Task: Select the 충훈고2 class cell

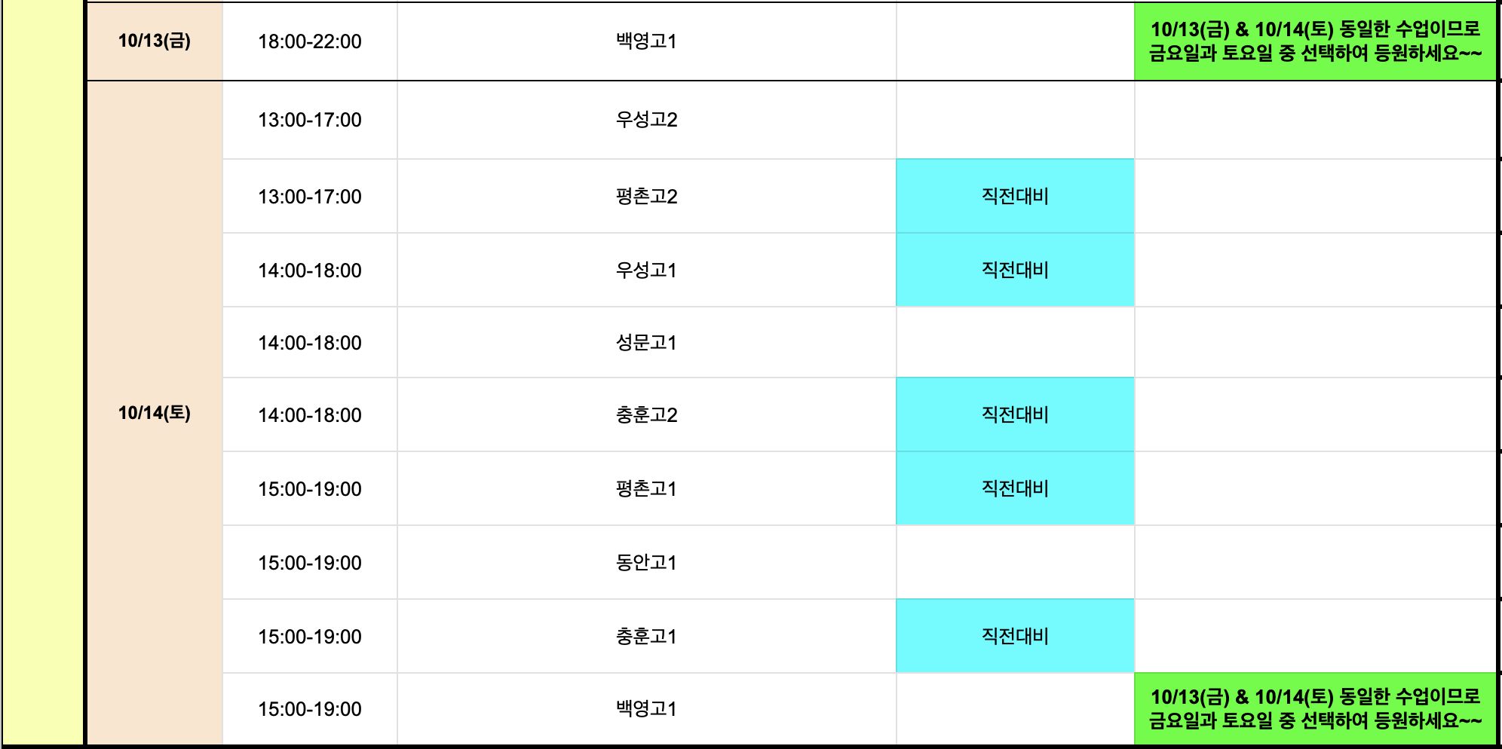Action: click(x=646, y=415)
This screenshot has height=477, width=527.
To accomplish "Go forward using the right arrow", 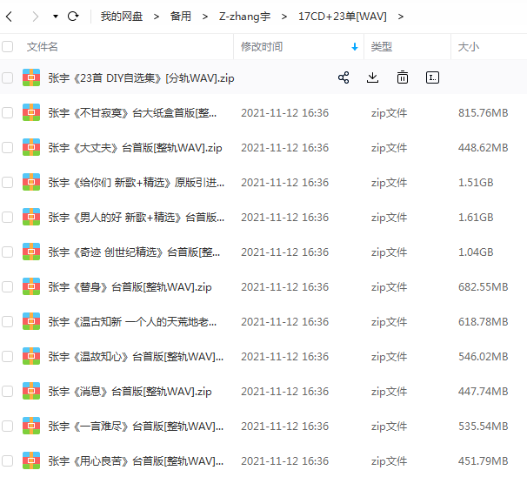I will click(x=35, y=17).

...

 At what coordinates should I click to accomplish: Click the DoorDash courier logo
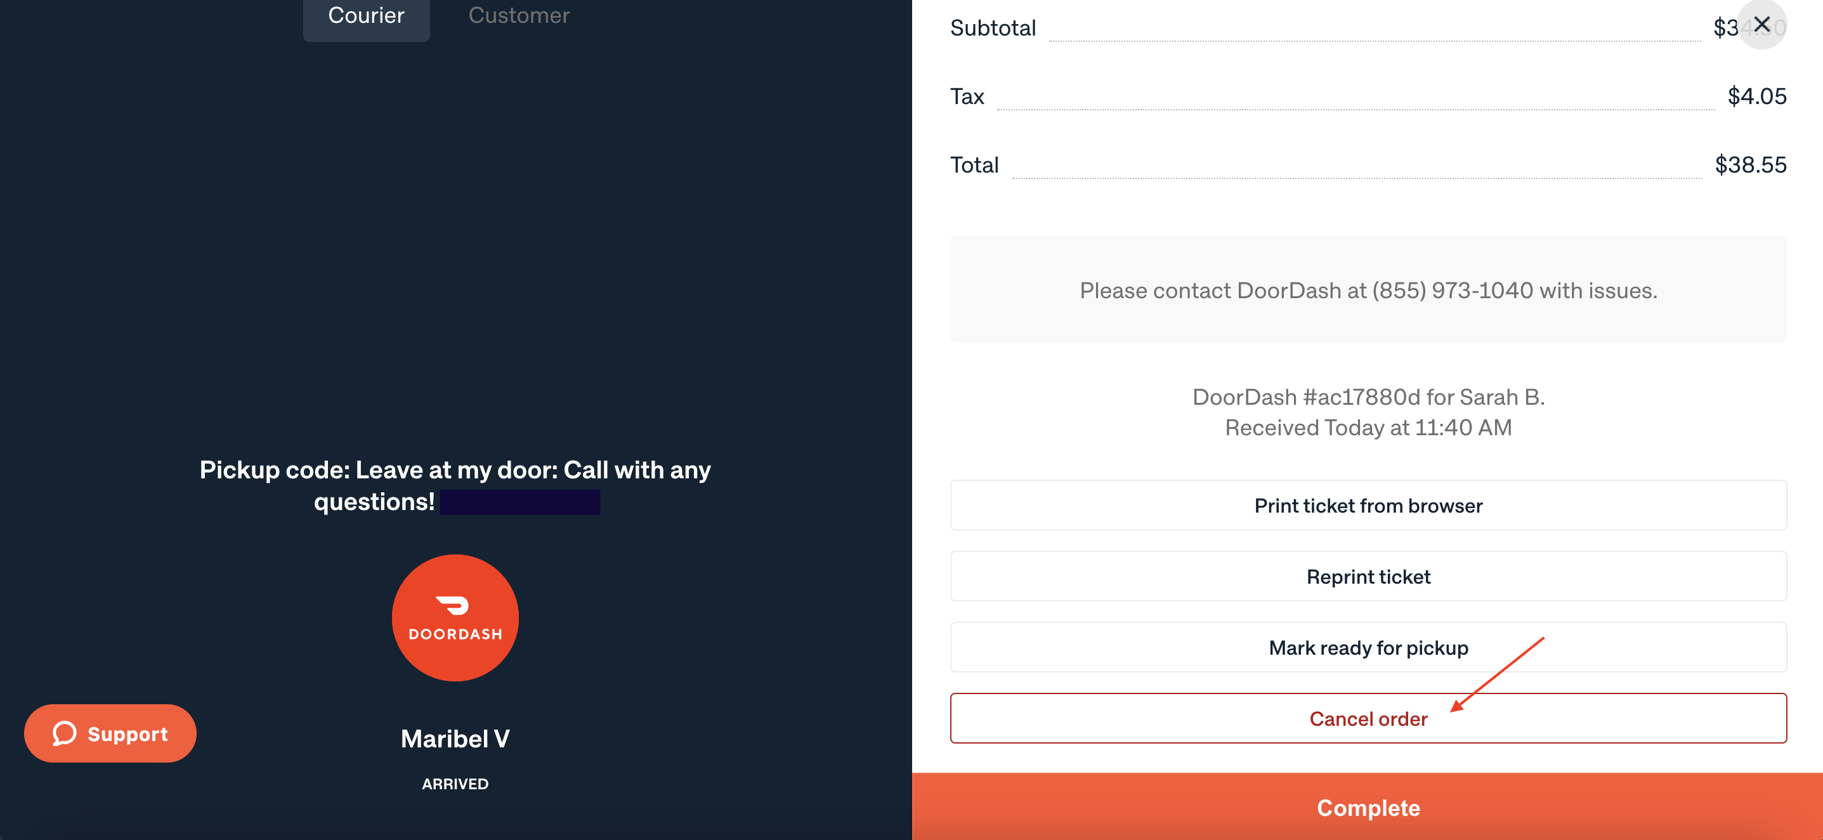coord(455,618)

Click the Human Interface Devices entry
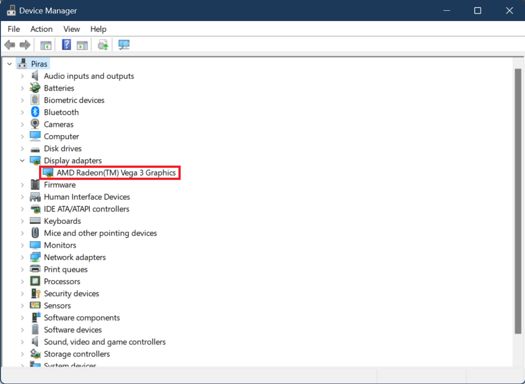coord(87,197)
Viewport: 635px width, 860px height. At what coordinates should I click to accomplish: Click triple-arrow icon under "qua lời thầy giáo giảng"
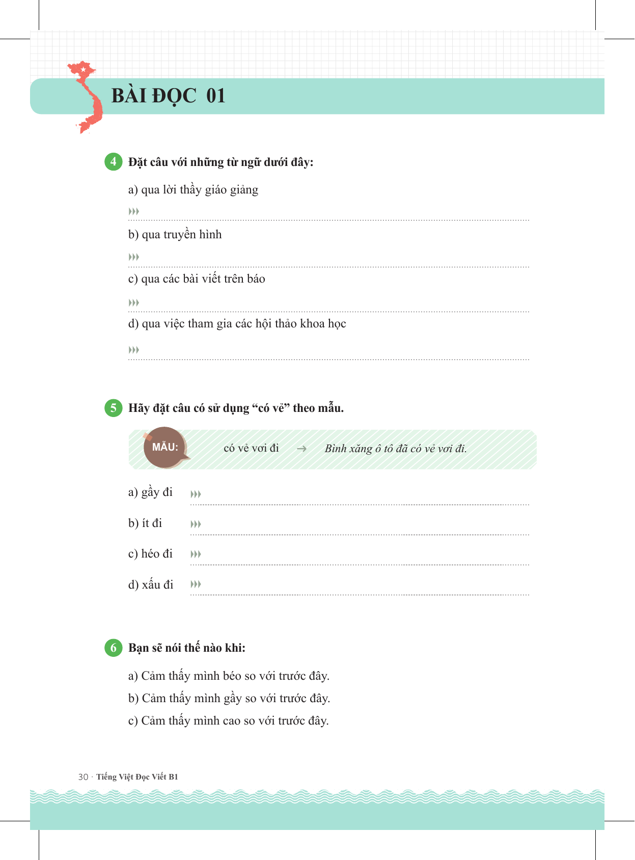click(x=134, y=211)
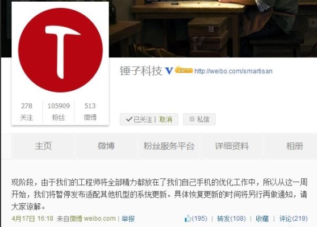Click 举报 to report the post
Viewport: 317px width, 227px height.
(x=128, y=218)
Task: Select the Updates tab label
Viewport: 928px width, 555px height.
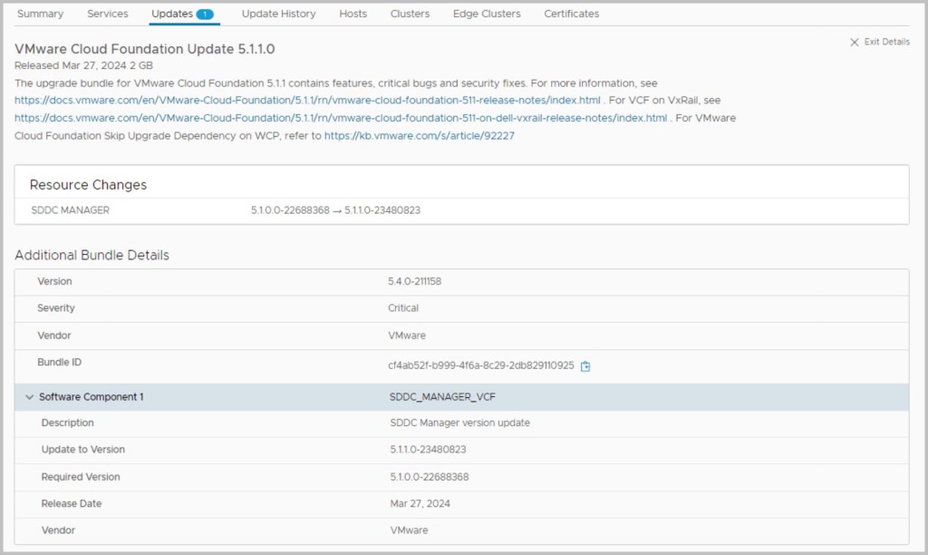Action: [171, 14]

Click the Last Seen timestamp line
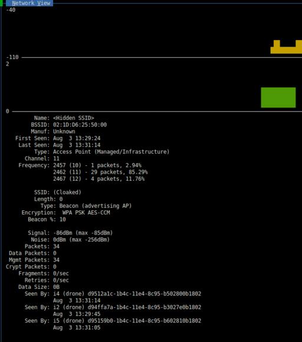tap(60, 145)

...

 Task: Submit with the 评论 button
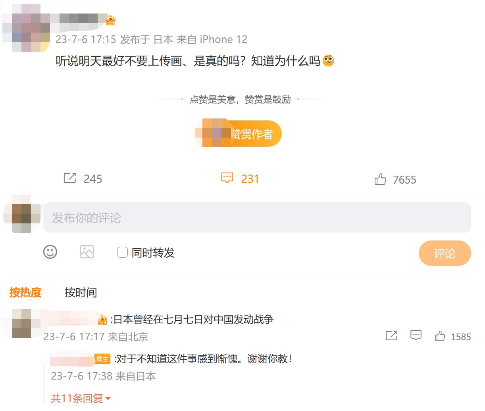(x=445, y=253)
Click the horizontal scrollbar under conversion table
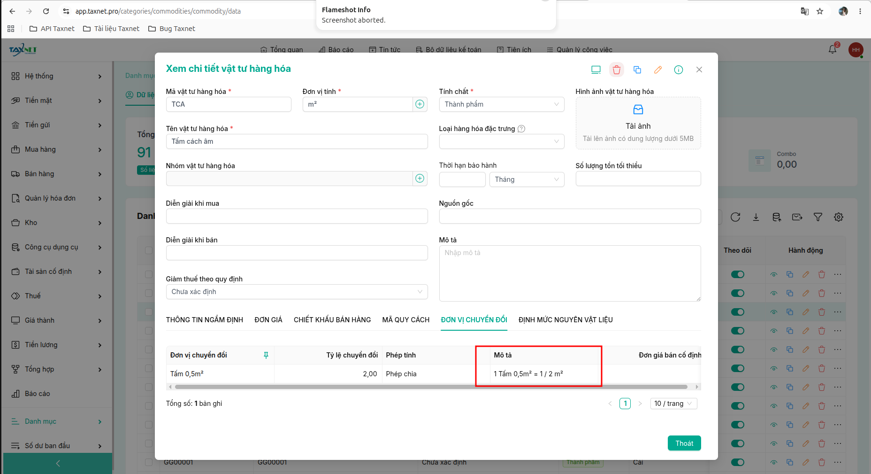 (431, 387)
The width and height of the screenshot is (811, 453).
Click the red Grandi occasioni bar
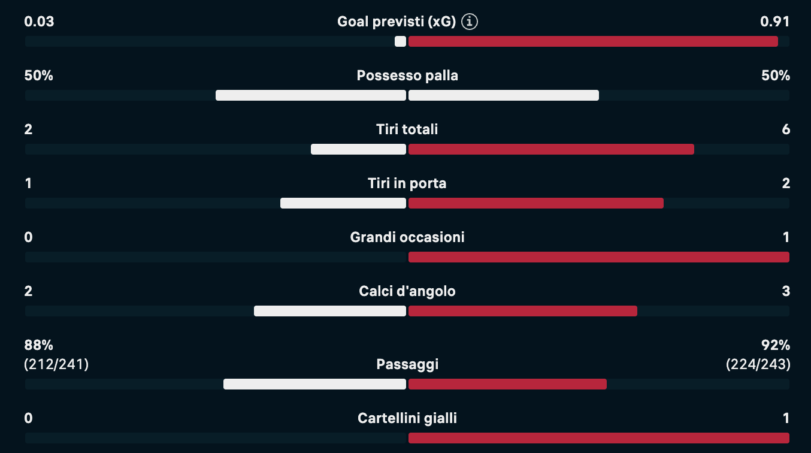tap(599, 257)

◆ EXERCISE INSTRUCTIONS
The string "screenshot" marks the lines to return from the material. Copy each one.

◆ REPLY TO THE EXERCISE
This screenshot has height=477, width=527.
The width and height of the screenshot is (811, 453).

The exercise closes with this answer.